### DATA SUPPLIED
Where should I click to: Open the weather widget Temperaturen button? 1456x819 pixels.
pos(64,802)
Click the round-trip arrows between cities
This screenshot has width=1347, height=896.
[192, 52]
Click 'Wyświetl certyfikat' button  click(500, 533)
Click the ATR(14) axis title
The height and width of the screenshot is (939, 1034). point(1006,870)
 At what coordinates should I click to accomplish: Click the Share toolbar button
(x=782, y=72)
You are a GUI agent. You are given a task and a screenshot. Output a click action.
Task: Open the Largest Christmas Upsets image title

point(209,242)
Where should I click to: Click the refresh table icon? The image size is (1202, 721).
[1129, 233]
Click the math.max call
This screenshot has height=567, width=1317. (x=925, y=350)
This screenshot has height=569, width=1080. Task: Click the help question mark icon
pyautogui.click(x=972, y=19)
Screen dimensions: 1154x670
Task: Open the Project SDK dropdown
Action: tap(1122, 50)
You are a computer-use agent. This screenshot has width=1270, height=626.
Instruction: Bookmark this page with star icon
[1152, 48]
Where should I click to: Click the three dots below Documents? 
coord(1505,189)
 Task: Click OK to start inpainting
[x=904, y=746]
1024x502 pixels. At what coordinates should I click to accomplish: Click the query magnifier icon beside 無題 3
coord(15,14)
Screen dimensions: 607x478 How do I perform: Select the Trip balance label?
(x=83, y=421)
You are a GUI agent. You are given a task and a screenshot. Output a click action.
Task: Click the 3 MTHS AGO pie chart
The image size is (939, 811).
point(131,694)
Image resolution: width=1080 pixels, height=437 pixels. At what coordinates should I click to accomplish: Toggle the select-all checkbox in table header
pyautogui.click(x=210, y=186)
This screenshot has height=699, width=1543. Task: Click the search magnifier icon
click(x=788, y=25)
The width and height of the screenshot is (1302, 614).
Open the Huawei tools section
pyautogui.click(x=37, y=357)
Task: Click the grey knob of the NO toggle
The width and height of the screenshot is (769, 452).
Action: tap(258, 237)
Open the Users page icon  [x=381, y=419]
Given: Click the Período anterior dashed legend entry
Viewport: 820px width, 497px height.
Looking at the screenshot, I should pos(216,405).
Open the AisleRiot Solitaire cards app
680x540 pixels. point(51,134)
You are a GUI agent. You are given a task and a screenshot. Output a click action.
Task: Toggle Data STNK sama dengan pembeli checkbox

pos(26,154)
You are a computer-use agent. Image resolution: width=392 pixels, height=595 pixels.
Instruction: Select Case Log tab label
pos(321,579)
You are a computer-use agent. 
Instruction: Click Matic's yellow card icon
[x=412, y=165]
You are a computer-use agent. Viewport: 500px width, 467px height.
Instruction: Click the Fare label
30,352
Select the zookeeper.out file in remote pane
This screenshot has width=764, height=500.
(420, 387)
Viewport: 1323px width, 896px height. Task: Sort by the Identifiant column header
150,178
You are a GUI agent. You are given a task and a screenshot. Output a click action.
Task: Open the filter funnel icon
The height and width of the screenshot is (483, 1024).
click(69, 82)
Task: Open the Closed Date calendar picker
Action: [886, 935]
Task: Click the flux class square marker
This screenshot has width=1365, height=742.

### DESCRIPTION OF THE TASK
With no word added or dropped, repeat the entire listing.

### EXERCISE ANSWER
Where should I click to: Open the weather widget Temperaturen button? 1456x819 pixels.
pos(64,802)
Click the round-trip arrows between cities
This screenshot has width=1347, height=896.
[192, 52]
Click 'Wyświetl certyfikat' button  click(500, 533)
Click the ATR(14) axis title
The height and width of the screenshot is (939, 1034). point(1006,870)
 At what coordinates should I click to accomplish: Click the Share toolbar button
(x=782, y=72)
You are a GUI agent. You are given a task and a screenshot. Output a click action.
Task: Open the Largest Christmas Upsets image title

point(209,242)
Where should I click to: Click the refresh table icon? The image size is (1202, 721).
[1129, 233]
Click the math.max call
This screenshot has height=567, width=1317. (x=925, y=350)
This screenshot has height=569, width=1080. Task: Click the help question mark icon
pyautogui.click(x=972, y=19)
Screen dimensions: 1154x670
Task: Open the Project SDK dropdown
Action: tap(1122, 50)
You are a computer-use agent. This screenshot has width=1270, height=626.
Instruction: Bookmark this page with star icon
[1152, 48]
Where should I click to: Click the three dots below Documents? 
coord(1505,189)
 Task: Click OK to start inpainting
[x=904, y=746]
1024x502 pixels. At what coordinates should I click to accomplish: Click the query magnifier icon beside 無題 3
coord(15,14)
Screen dimensions: 607x478 How do I perform: Select the Trip balance label?
(x=83, y=421)
You are a GUI agent. You are given a task and a screenshot. Output a click action.
Task: Click the 3 MTHS AGO pie chart
The image size is (939, 811).
point(131,694)
Image resolution: width=1080 pixels, height=437 pixels. At what coordinates should I click to accomplish: Toggle the select-all checkbox in table header
pyautogui.click(x=210, y=186)
This screenshot has height=699, width=1543. Task: Click the search magnifier icon
click(x=788, y=25)
The width and height of the screenshot is (1302, 614).
Open the Huawei tools section
pyautogui.click(x=37, y=357)
Task: Click the grey knob of the NO toggle
The width and height of the screenshot is (769, 452).
Action: tap(258, 237)
Open the Users page icon  [x=381, y=419]
Given: Click the Período anterior dashed legend entry
Viewport: 820px width, 497px height.
Looking at the screenshot, I should pos(216,405).
Open the AisleRiot Solitaire cards app
680x540 pixels. point(51,134)
You are a GUI agent. You are given a task and a screenshot. Output a click action.
Task: Toggle Data STNK sama dengan pembeli checkbox

pos(26,154)
You are a computer-use agent. Image resolution: width=392 pixels, height=595 pixels.
Instruction: Select Case Log tab label
pos(321,579)
You are a computer-use agent. 
Instruction: Click Matic's yellow card icon
[x=412, y=165]
You are a computer-use agent. Viewport: 500px width, 467px height.
Instruction: Click the Fare label
30,352
Select the zookeeper.out file in remote pane
This screenshot has width=764, height=500.
(420, 387)
Viewport: 1323px width, 896px height. Task: Sort by the Identifiant column header
150,178
You are a GUI agent. You are given a task and a screenshot. Output a click action.
Task: Open the filter funnel icon
The height and width of the screenshot is (483, 1024).
click(69, 82)
Task: Open the Closed Date calendar picker
Action: [886, 935]
Task: Click the flux class square marker
This screenshot has width=1365, height=742.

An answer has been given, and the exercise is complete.